Accession No

0365


Brief Description

4-inch (100mm) terrestrial globe, in silver, purportedly by Paulus de Furlanis, c. 1575, but actually a modern fake, c. 1925


Origin

Italy; Verona [purported]; England [tentative attribution]


Maker

fake, unknown maker Paulus de Furlanis [purported]


Class

cartography


Earliest Date

1920


Latest Date

1927


Inscription Date


Material

metal (silver, with rhodium electroplating)


Dimensions

d 100 mm


Special Collection

Robert Whipple collection


Provenance

Purchased by Robert Stewart Whipple from Antique Art Galleries, on 03/08/1927. In 1955 Derek de Sola Price, as part of his research into possible fakes in the Whipple collection, wrote to Antique Art Galleries asking them to provide details of this object and others’ provenance. Their reply indicated only that this object had come to them through “A private cash purchase in London” [see OHF for copy of letter].


Inscription

‘Paulus de
Surlanius Veronensis (?) opus hoc expn Cosmographi
Dno Iacobi gaslaldi Pedemontani
Instauravit et dicavit exti
tur Vr Doctj et aurato AEquiti
uno Paulo michae-li
Vincention’ (cartouche)


Description Notes

4-inch (100mm) terrestrial globe, in silver, purportedly by Paulus de Furlanis, c. 1575, but actually a modern fake, c. 1925 (see work by Jenks and notes on XRF analysis).

2 hemispheres with notch catches. Degree scale around the equator divided 0 - 360˚, numbered by 10˚. Tropics marked as ‘Tropicus Cancri’ and ‘Tropicus Capricorni’.

Condition good; complete.

[NOTE: On 06/12/2013 XRF analysis was conducted on this instrument. Results and analysis are given in the ‘Notes’ field and in the OHF. The very low lead content in the silver and the c. 2.6% Rhodium present indicates that this is a modern silver object that has been Rhodium electroplated. Rhodium was only discovered in 1804 and was prohibitively expensive until the early 1920s, when it began to be used by silversmiths and jewellers to plate silver to give a shiny finish that does not tarnish. Thus the XRF analysis corroborates the contention already made by Rob Jenks that this globe is a modern fake (see ‘Object reading’ field) -- Josh Nall, 18/12/2013.]


References


Events

Description
In 1927 the founder of this Museum, Robert Whipple, purchased what he believed to be a rare and important 16th century Italian globe made in silver. Whipple paid a considerable sum for the globe, and it was soon announced in the Geographical Journal as a rare and important survival from the very earliest era of terrestrial globe manufacture.

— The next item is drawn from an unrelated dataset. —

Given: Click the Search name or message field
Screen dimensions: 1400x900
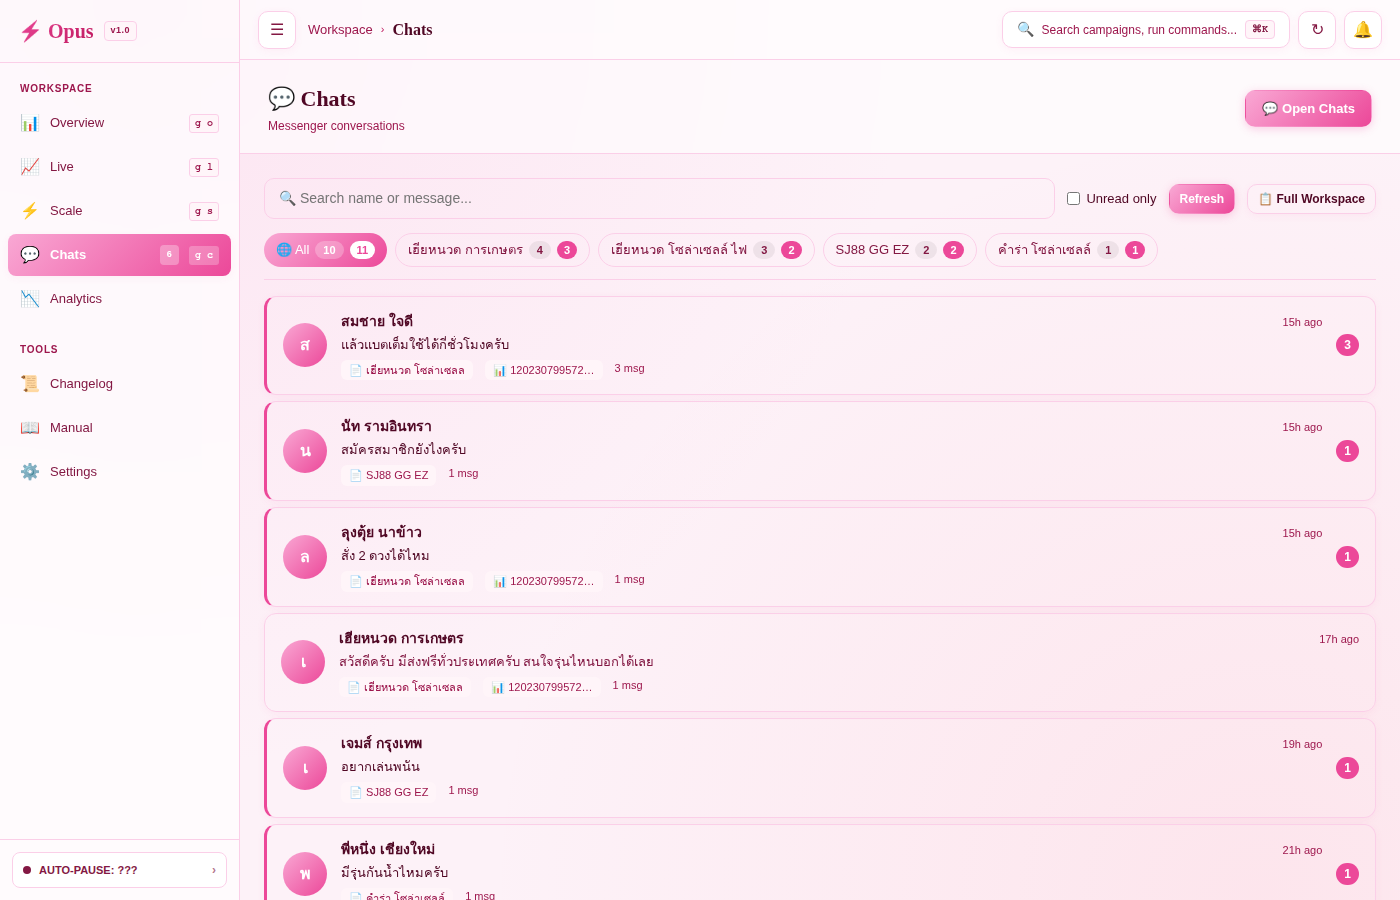Looking at the screenshot, I should pos(659,198).
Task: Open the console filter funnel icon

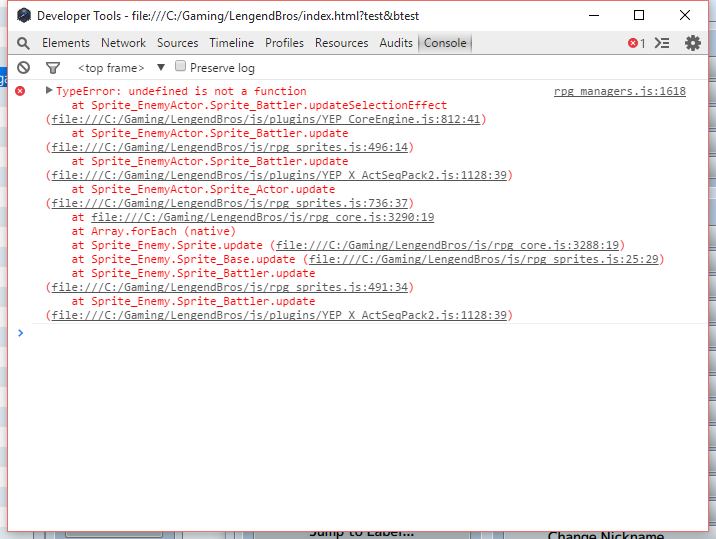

But suspicions arose when recent researchers noticed that the ‘silver’ of the globe had not tarnished over time. Closer inspection suggests that the globe could, in fact, be a late 19th century fake. Latin inscription on the globe reads: ‘Paulus de Furlanis of Verona made this work of the most excellent cosmographer Master Jacobus Gastalus of Piedmont and dedicated it to the excellent Doctor of both Laws and Knight Bachelor Master Paulus Michaelis.’ Both Paolo Forlani (1560–1574) and Giacomo Gastaldi (1500–1565) were well-known Venetian map-makers. While the inscription was copied from a well-documented Forlani map based on Gastaldi’s work, the source of the globe’s cartography is from terrestrial globe gores made by Antonius Florianus (1555–1570). The cartography depicted on the globe does not match the maps or globes produced by the supposed maker of the globe: Forlani. The writing engraved on the globe is in the modern style, which only came into use after 1690. Most intriguingly, the size of the globe does not match the size of the original map gores upon which the cartography is based; however, the globe’s size does match exactly with a smaller reproduction of the gores that was published in 1889.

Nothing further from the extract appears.